2.4.3 Hama Belalang.
Gambar 2 : Hama Belalang
Belalang termasuk dalam kelompok serangga (isekta), ordo orthoptera, famili Acridedae,
Genus Locusta, Species Locusta migratori. Genus ini merupakan hama yang cukup penting
didunia dan Australia yang banyak tersebar didaerah subtropis dan daerah tropis termasuk
indonesia ( boror, 1992).
2.4.4 Bioekologi
Seekor betina mampu mengahasilkan telur sebanyak 270 butir, telur berwarna keputihputihan dan berbentuk buah pisang tersusun rapi sekitar 10 cm dibawah permukaan tanah telur
akan menetas sekitar 17 hari.
Belalang kembara memiliki 3 fase pertumbuhan populasi yaitu, fase soliter, fase transien
dan fase gregaria. Pada fase soliter, belalang hidup sendiri-sendiri dan tidak menimbulkan
kerusakan bagi tanaman, pada fase gregaria, belalang kembara hidup bergerombol dalam
kelompok-kelompok besar, berpindah-pindah tempat dan merusak tanaman secara besar-besaran.
Perubahan fase dari soliter ke gregaria dan dari gregaria kembali kesoliter dipengaruhi oleh iklim
melalui fase yang disebut transien. Perubahan fase soliter kegregaria biasnya dimulai pada awal
musim hujan setelah melalui musim kemarau yang cukup kering (dibawah normal).
Biasanya terjadi peningkatan populasi belalang soliter yang berdatangan dari berbagai
lokasi kesuatu lokasi yang secara ekologis sesuai untuk berkembang, lokasi tersebut biasanya
berupa lahan yang terbuka atau banyak ditumbuhi rumput, tanah gembur berpasir dan dekat
dengan sumber air ( sungai, danau dan rawa).
Perubaha fase gregaria sampai ke fase soliter biasanya terjadi apabila keadaan lingkungan
tidak menguntukan bagi kehidupa belalang, terutama karena pengaruh curah hujan, serangan
musuh alami dan tindakan pengendalian oleh manusia. Perubahan ini juga melalui fase transien.
Belalang kembara pada fase gregaria aktif terbang pada siang hari berkumpul dalam kelompokkelompok besar, pada senja hari, kelompok belalang hinggap disuatu lokasi, biasanya untuk
bertelur pada lahan kosong, berpasir, makan tanaman yang dihinggapi dan kawin. Pada pagi hari
kelompok belalang terbang untuk berputar-putar atau pindah lokasi. Pertanaman yang dihingapi
pada malam hari biasanya dimakan sampai habis.

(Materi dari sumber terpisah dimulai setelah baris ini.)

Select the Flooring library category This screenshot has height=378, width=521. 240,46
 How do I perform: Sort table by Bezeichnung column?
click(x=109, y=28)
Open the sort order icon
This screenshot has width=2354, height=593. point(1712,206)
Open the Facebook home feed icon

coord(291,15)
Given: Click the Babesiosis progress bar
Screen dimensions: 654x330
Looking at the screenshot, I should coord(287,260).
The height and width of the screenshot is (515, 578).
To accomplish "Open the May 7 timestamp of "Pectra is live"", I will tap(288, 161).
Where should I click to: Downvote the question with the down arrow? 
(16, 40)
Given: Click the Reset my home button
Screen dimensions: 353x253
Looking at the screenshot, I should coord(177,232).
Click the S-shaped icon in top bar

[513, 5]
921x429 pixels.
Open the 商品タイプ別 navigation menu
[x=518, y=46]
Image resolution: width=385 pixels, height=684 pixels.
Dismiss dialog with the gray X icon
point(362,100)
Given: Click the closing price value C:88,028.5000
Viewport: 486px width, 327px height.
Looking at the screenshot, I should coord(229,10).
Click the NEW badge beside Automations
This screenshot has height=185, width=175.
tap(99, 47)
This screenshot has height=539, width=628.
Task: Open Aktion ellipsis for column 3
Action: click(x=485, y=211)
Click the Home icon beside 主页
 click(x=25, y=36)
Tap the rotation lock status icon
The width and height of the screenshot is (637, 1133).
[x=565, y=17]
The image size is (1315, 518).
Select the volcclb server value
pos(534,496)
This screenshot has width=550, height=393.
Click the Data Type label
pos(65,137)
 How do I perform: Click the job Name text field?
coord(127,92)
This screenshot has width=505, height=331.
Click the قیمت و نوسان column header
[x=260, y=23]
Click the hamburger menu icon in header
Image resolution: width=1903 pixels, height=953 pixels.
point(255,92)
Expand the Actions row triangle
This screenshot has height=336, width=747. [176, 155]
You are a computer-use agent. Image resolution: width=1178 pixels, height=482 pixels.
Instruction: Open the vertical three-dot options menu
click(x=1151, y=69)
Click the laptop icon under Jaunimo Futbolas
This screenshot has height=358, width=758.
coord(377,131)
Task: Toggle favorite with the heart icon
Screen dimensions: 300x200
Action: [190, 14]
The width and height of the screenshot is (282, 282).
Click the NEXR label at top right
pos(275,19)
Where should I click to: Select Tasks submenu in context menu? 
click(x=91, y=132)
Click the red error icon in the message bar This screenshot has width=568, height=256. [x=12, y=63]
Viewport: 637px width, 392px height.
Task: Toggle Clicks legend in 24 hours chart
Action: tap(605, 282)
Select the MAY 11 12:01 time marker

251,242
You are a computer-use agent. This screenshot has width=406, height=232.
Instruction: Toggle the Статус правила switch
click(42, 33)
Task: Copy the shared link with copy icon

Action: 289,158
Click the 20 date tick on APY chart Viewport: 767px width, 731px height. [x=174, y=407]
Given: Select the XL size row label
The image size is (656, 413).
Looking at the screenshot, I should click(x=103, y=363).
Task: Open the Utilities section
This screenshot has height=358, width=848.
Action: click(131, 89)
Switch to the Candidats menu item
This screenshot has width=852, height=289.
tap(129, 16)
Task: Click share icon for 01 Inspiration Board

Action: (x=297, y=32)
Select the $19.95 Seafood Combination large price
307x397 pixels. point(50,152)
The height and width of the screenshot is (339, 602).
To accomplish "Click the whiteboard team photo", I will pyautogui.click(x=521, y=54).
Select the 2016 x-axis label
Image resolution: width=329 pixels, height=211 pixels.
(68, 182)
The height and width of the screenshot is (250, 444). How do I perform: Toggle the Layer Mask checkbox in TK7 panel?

Kelompok belalang ninfa (belalang muda)
biasanya berpindah tampat dengan berjalan secara kelompok, sepanjang perjalanan juga makan
tanaman yang dilewati (Forrow, 1990).
Tanaman yang paling disukai belalang adalah kelompok Graminae yaitu padi, jagung
sorgum, tebu, alang-alang dan berbagai jenis rumput. Selain itu belalang juga menyukai daun
kelapa, bambu, kacang tanah, petsai dan kubis daun. Tanaman yang tidak disukai antara lain:
kacan hijau, kedelai, kacang panjang, ubi kayu, tomat, ubi jalar dan kapas (Natawigena, 1990).